**ASSIGNMENT:**
Start to finish, write out the entries exactly, leaving the pictures aside.

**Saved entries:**

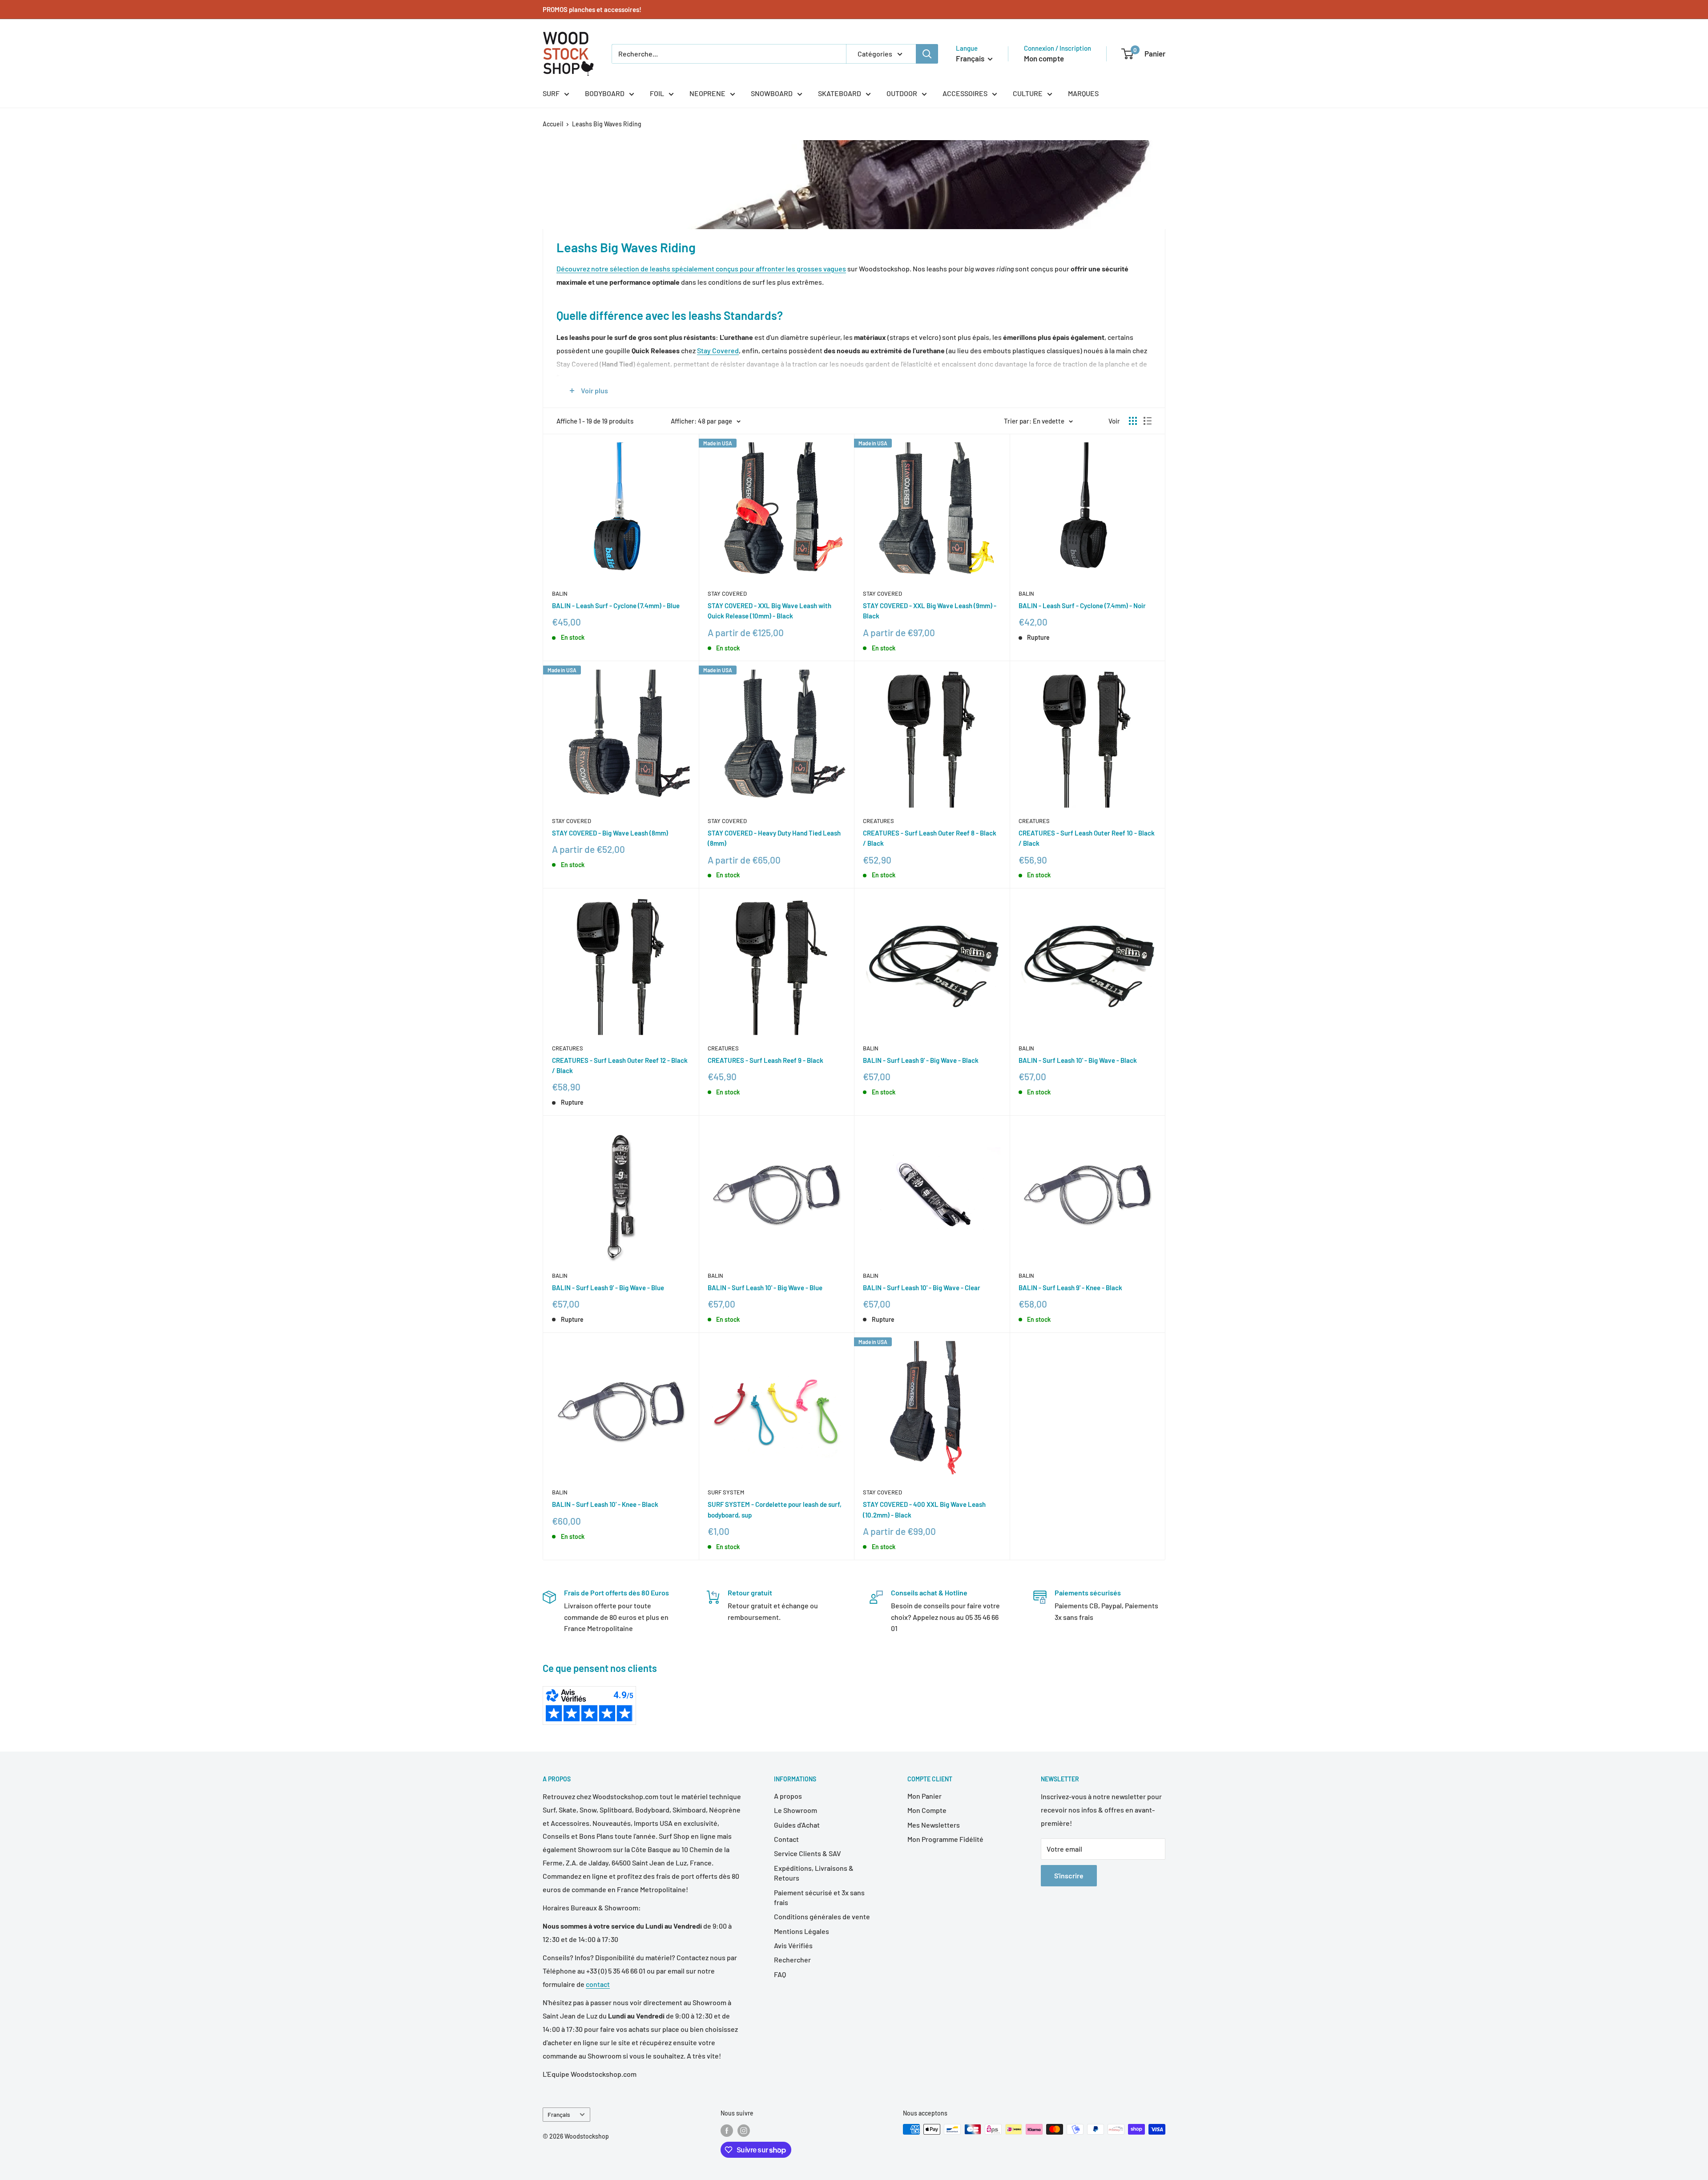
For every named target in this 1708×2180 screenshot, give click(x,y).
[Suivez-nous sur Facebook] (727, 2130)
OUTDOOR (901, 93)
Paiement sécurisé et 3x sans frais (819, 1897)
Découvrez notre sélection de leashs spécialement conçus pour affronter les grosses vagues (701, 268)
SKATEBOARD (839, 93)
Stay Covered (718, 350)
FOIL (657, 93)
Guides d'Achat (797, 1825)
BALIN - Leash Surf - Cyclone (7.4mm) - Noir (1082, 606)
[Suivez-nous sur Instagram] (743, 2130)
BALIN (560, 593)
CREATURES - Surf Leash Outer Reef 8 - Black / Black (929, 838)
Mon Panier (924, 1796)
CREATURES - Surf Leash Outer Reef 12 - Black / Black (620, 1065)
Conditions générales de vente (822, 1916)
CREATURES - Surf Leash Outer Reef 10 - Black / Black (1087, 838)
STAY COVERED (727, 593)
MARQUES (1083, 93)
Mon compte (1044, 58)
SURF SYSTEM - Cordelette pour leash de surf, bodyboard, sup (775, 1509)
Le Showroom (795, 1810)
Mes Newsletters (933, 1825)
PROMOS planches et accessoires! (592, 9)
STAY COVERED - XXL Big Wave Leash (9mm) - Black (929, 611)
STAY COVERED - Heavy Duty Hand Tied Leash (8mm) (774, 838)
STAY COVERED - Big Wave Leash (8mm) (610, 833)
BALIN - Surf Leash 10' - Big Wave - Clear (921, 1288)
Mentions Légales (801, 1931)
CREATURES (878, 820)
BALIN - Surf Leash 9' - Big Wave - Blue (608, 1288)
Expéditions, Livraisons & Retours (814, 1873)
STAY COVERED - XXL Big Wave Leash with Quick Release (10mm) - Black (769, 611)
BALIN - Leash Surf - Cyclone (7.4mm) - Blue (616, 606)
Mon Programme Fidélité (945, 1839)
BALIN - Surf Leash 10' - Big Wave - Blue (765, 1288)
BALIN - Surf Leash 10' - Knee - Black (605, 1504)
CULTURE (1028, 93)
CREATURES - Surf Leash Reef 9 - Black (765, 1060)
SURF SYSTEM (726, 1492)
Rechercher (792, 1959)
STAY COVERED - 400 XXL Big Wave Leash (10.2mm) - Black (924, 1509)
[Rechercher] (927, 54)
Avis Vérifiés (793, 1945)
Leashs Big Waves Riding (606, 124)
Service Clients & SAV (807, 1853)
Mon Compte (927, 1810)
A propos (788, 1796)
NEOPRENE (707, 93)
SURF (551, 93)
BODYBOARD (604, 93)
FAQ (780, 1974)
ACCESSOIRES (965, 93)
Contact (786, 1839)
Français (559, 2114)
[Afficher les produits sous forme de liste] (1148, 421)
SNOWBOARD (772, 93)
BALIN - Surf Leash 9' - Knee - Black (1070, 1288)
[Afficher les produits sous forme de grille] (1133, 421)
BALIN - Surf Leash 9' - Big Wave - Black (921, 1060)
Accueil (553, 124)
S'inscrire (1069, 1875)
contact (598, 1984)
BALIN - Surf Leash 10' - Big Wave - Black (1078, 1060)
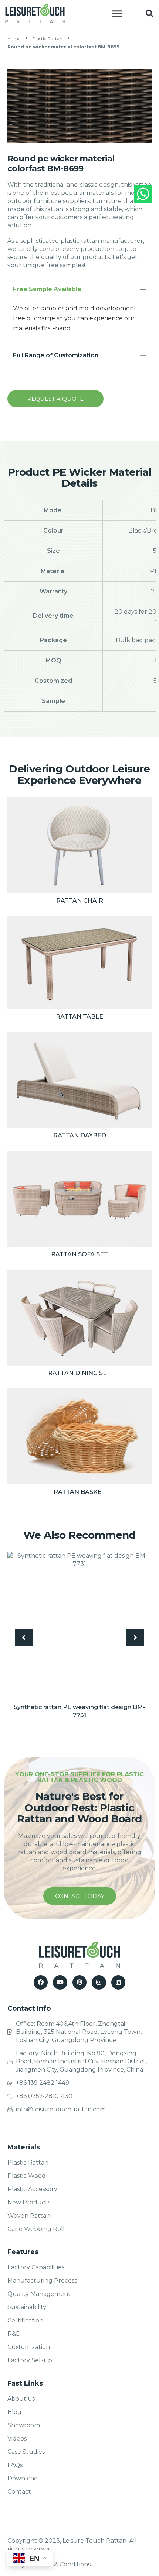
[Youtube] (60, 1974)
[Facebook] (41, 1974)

**TASK RESULT:**
For every named target in this 1708×2180 screenshot, give click(x,y).
[Suivez-nous sur Facebook] (727, 2130)
OUTDOOR (901, 93)
Paiement sécurisé et 3x sans frais (819, 1897)
Découvrez notre sélection de leashs spécialement conçus pour affronter les grosses vagues (701, 268)
SKATEBOARD (839, 93)
Stay Covered (718, 350)
FOIL (657, 93)
Guides d'Achat (797, 1825)
BALIN - Leash Surf - Cyclone (7.4mm) - Noir (1082, 606)
[Suivez-nous sur Instagram] (743, 2130)
BALIN (560, 593)
CREATURES - Surf Leash Outer Reef 8 - Black / Black (929, 838)
Mon Panier (924, 1796)
CREATURES - Surf Leash Outer Reef 12 - Black / Black (620, 1065)
Conditions générales de vente (822, 1916)
CREATURES - Surf Leash Outer Reef 10 - Black / Black (1087, 838)
STAY COVERED (727, 593)
MARQUES (1083, 93)
Mon compte (1044, 58)
SURF SYSTEM - Cordelette pour leash de surf, bodyboard, sup (775, 1509)
Le Showroom (795, 1810)
Mes Newsletters (933, 1825)
PROMOS planches et accessoires! (592, 9)
STAY COVERED - XXL Big Wave Leash (9mm) - Black (929, 611)
STAY COVERED - Heavy Duty Hand Tied Leash (8mm) (774, 838)
STAY COVERED - Big Wave Leash (8mm) (610, 833)
BALIN - Surf Leash 10' - Big Wave - Clear (921, 1288)
Mentions Légales (801, 1931)
CREATURES (878, 820)
BALIN - Surf Leash 9' - Big Wave - Blue (608, 1288)
Expéditions, Livraisons & Retours (814, 1873)
STAY COVERED - XXL Big Wave Leash with Quick Release (10mm) - Black (769, 611)
BALIN - Leash Surf - Cyclone (7.4mm) - Blue (616, 606)
Mon Programme Fidélité (945, 1839)
BALIN - Surf Leash 10' - Big Wave - Blue (765, 1288)
BALIN - Surf Leash 10' - Knee - Black (605, 1504)
CULTURE (1028, 93)
CREATURES - Surf Leash Reef 9 - Black (765, 1060)
SURF SYSTEM (726, 1492)
Rechercher (792, 1959)
STAY COVERED - 400 XXL Big Wave Leash (10.2mm) - Black (924, 1509)
[Rechercher] (927, 54)
Avis Vérifiés (793, 1945)
Leashs Big Waves Riding (606, 124)
Service Clients & SAV (807, 1853)
Mon Compte (927, 1810)
A propos (788, 1796)
NEOPRENE (707, 93)
SURF (551, 93)
BODYBOARD (604, 93)
FAQ (780, 1974)
ACCESSOIRES (965, 93)
Contact (786, 1839)
Français (559, 2114)
[Afficher les produits sous forme de liste] (1148, 421)
SNOWBOARD (772, 93)
BALIN - Surf Leash 9' - Knee - Black (1070, 1288)
[Afficher les produits sous forme de grille] (1133, 421)
BALIN - Surf Leash 9' - Big Wave - Black (921, 1060)
Accueil (553, 124)
S'inscrire (1069, 1875)
contact (598, 1984)
BALIN - Surf Leash 10' - Big Wave - Black (1078, 1060)
[Youtube] (60, 1974)
[Facebook] (41, 1974)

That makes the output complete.